[Exercise]
Reproduce every one of the items below word for word, keeping each line as it appears.

##### Entries shown #####

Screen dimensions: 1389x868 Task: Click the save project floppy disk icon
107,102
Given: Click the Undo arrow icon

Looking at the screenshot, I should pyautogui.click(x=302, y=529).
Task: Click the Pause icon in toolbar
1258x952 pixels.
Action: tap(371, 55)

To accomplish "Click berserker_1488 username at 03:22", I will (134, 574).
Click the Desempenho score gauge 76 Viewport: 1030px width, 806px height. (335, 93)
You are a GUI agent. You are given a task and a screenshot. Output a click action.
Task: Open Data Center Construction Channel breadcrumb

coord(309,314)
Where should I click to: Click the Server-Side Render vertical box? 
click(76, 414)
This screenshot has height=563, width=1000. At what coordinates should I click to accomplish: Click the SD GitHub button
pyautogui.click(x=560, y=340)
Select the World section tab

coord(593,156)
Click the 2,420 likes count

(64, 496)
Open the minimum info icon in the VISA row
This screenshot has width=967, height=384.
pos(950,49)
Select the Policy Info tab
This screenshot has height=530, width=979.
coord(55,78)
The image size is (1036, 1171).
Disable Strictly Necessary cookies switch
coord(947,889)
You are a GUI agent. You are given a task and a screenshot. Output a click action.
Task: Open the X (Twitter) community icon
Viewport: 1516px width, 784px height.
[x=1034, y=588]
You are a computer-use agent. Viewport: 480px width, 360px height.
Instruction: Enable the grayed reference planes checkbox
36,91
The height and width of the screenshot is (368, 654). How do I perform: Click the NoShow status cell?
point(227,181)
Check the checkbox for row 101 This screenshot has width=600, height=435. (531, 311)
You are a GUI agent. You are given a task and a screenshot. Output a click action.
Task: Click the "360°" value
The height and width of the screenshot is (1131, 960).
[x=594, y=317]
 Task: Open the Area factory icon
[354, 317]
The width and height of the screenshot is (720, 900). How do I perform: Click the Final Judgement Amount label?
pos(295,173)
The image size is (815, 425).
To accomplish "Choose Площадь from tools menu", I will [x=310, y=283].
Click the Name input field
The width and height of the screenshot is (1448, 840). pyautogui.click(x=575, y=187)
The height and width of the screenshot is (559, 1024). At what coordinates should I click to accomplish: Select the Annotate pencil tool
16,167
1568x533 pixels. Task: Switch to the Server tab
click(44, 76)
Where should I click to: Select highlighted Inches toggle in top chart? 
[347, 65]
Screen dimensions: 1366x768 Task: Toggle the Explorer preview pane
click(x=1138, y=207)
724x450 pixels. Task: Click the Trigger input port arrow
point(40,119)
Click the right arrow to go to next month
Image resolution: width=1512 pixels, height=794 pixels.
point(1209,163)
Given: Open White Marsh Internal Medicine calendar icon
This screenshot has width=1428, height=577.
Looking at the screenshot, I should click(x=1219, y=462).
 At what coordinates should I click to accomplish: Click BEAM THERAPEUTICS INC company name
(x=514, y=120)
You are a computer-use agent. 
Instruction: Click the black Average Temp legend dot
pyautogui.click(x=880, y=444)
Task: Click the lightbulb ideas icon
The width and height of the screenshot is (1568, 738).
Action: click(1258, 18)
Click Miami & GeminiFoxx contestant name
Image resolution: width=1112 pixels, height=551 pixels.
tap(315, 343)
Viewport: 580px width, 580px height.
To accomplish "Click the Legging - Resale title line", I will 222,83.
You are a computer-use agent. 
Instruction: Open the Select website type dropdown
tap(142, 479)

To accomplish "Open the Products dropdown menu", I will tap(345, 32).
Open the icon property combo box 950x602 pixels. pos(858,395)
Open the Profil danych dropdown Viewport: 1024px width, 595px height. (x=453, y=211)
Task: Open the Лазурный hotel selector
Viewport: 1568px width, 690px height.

#####

[Solved problem]
Screen dimensions: 1389x868 Task: Click the save project floppy disk icon
107,102
Given: Click the Undo arrow icon

Looking at the screenshot, I should pyautogui.click(x=302, y=529).
Task: Click the Pause icon in toolbar
1258x952 pixels.
Action: tap(371, 55)

To accomplish "Click berserker_1488 username at 03:22", I will (134, 574).
Click the Desempenho score gauge 76 Viewport: 1030px width, 806px height. (335, 93)
You are a GUI agent. You are given a task and a screenshot. Output a click action.
Task: Open Data Center Construction Channel breadcrumb

coord(309,314)
Where should I click to: Click the Server-Side Render vertical box? 
click(76, 414)
This screenshot has height=563, width=1000. At what coordinates should I click to accomplish: Click the SD GitHub button
pyautogui.click(x=560, y=340)
Select the World section tab

coord(593,156)
Click the 2,420 likes count

(64, 496)
Open the minimum info icon in the VISA row
This screenshot has width=967, height=384.
pos(950,49)
Select the Policy Info tab
This screenshot has height=530, width=979.
coord(55,78)
The image size is (1036, 1171).
Disable Strictly Necessary cookies switch
coord(947,889)
You are a GUI agent. You are given a task and a screenshot. Output a click action.
Task: Open the X (Twitter) community icon
Viewport: 1516px width, 784px height.
[x=1034, y=588]
You are a computer-use agent. Viewport: 480px width, 360px height.
Instruction: Enable the grayed reference planes checkbox
36,91
The height and width of the screenshot is (368, 654). How do I perform: Click the NoShow status cell?
point(227,181)
Check the checkbox for row 101 This screenshot has width=600, height=435. (531, 311)
You are a GUI agent. You are given a task and a screenshot. Output a click action.
Task: Click the "360°" value
The height and width of the screenshot is (1131, 960).
[x=594, y=317]
 Task: Open the Area factory icon
[354, 317]
The width and height of the screenshot is (720, 900). How do I perform: Click the Final Judgement Amount label?
pos(295,173)
The image size is (815, 425).
To accomplish "Choose Площадь from tools menu", I will [x=310, y=283].
Click the Name input field
The width and height of the screenshot is (1448, 840). pyautogui.click(x=575, y=187)
The height and width of the screenshot is (559, 1024). At what coordinates should I click to accomplish: Select the Annotate pencil tool
16,167
1568x533 pixels. Task: Switch to the Server tab
click(44, 76)
Where should I click to: Select highlighted Inches toggle in top chart? 
[347, 65]
Screen dimensions: 1366x768 Task: Toggle the Explorer preview pane
click(x=1138, y=207)
724x450 pixels. Task: Click the Trigger input port arrow
point(40,119)
Click the right arrow to go to next month
Image resolution: width=1512 pixels, height=794 pixels.
point(1209,163)
Given: Open White Marsh Internal Medicine calendar icon
This screenshot has width=1428, height=577.
Looking at the screenshot, I should click(x=1219, y=462).
 At what coordinates should I click to accomplish: Click BEAM THERAPEUTICS INC company name
(x=514, y=120)
You are a computer-use agent. 
Instruction: Click the black Average Temp legend dot
pyautogui.click(x=880, y=444)
Task: Click the lightbulb ideas icon
The width and height of the screenshot is (1568, 738).
Action: click(1258, 18)
Click Miami & GeminiFoxx contestant name
Image resolution: width=1112 pixels, height=551 pixels.
tap(315, 343)
Viewport: 580px width, 580px height.
To accomplish "Click the Legging - Resale title line", I will 222,83.
You are a computer-use agent. 
Instruction: Open the Select website type dropdown
tap(142, 479)

To accomplish "Open the Products dropdown menu", I will tap(345, 32).
Open the icon property combo box 950x602 pixels. pos(858,395)
Open the Profil danych dropdown Viewport: 1024px width, 595px height. (x=453, y=211)
Task: Open the Лазурный hotel selector
Viewport: 1568px width, 690px height.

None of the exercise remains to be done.